Polí­tica

Foto: Isis Oliveira

Durante a sessão extraordinária da tarde desta terça-feira, 31, na Assembleia Legislativa do Tocantins, foram colocados dois processos em votação que geraram reuniões internas das bancadas de deputados da AL. Um deles foi a aprovação das contas do então governador Marcelo Miranda (PMDB), no exercício de 2008, e outro que trata da prestação de contas do Tribunal de Contas do Estado, referente ao exercício de 2009.

Um pouco antes de começar a votação das matérias, o deputado Stálin Bucar (PR) fez pedido de diligência na matéria que trata das contas do TCE. Contudo, antes que fosse votado o pedido do deputado, Amélio Cayres (PR) solicitou da presidência da Casa que a sessão fosse suspensa para os deputados se reunirem na sala vip.
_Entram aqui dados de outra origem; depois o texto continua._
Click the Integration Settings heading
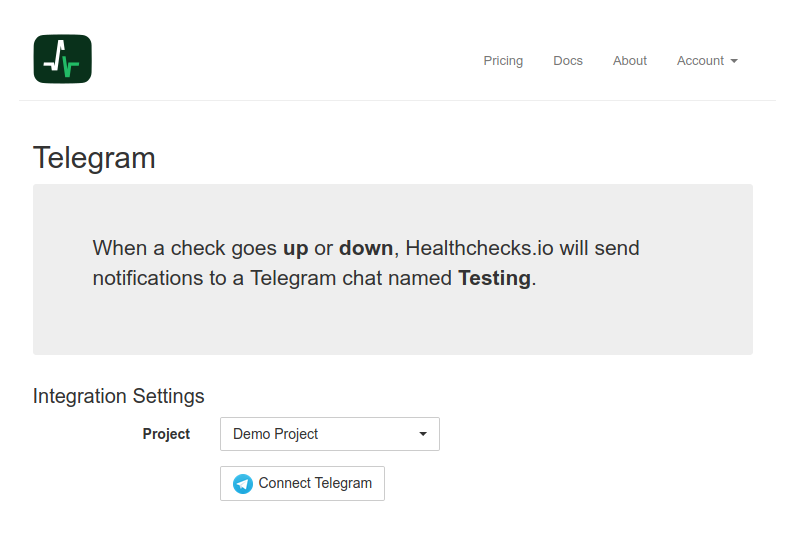This screenshot has height=555, width=787. tap(118, 396)

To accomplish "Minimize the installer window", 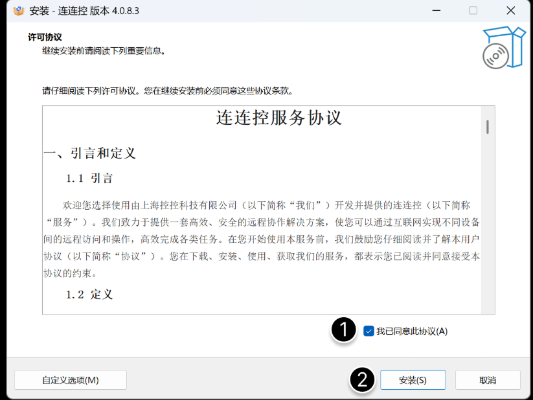I will point(436,11).
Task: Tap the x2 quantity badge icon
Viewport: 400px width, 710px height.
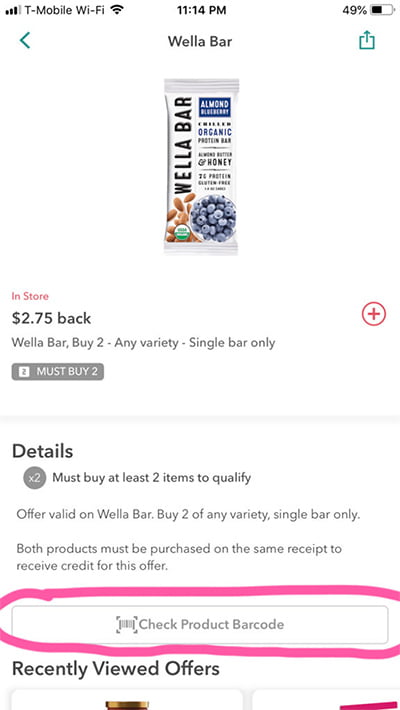Action: pyautogui.click(x=34, y=478)
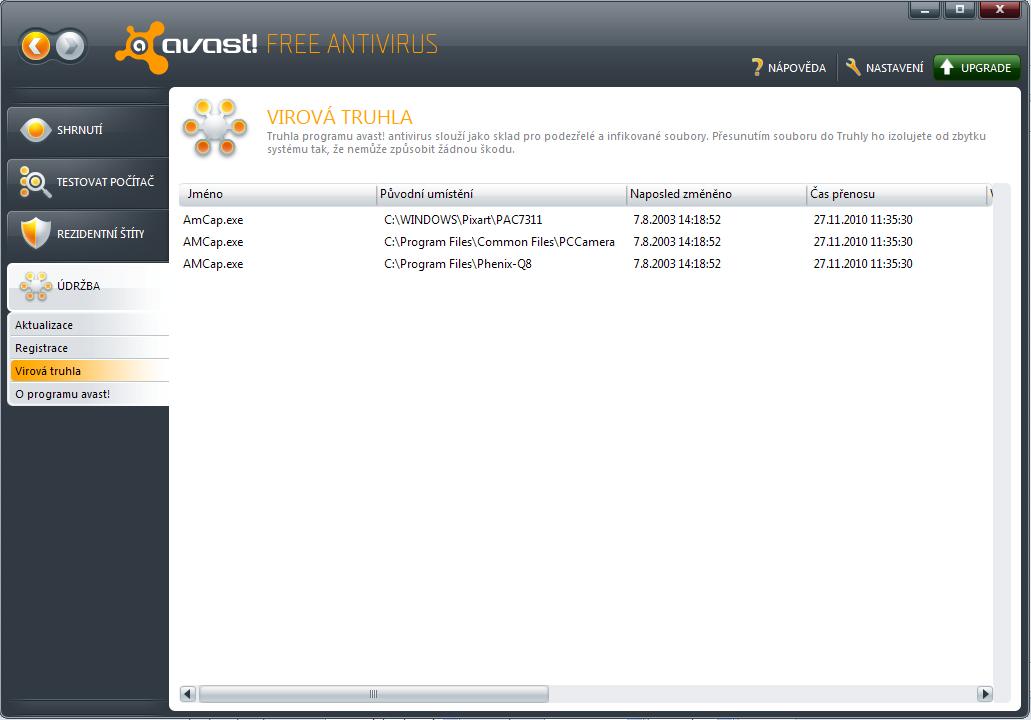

Após a reunião, tanto as contas de Marcelo Miranda, quanto as do TCE foram aprovadas em votação parlamentar. As contas do governo passaram por votação secreta no painel do plenário e foram aceitas por 15 dos 16 deputados presentes. Vale ressaltar que o processo das contas de Miranda tiveram parecer favorável do relator, Osires Damaso (DEM), que hoje faz oposição ao grupo do ex-governador.

Já os números do Tribunal de Contas tiveram votação aberta e foram aprovados por unanimidade, tendo apenas Bucar votado favoravelmente, mas com ressalvas, como forma de protesto.

Informações de bastidores dão conta, no entanto, de um possível acordo entre as bancadas de oposição e governo para que ambas as contas fossem aprovadas pela Assembleia, sem maiores embates. O que chamou atenção foi o comentário do deputado Stálin Bucar que, ao sair da reunião fechada dos deputados falou em alto e bom som, apontando para o plenário: “Com essa ditadura aqui, quem é que aguenta a pressão”.

Em um breve depoimento após o final da votação, Bucar confirmou que houve um acordo para que as contas fossem aprovadas. E ainda chamou de “chantagem” a conclusão da reunião interna dos deputados. “É lamentável que neste plenário nós, deputados tenhamos que nos submeter a essas chantagens. Eles (base governista) disseram que só iriam aprovar as contas do Marcelo (Miranda) se nós colocássemos as contas do TCE para ser aprovadas; caso contrário eles iriam se retirar do plenário”, acusou.

Já o deputado Osires Damaso (DEM) afirmou que o deputado do PR teria tirado conclusões erradas com a presidente do sindicato dos servidores do TCE. “O deputado Stálin buscou qualquer tipo de argumento. O deputado Stálin gosta de aparecer”, completou.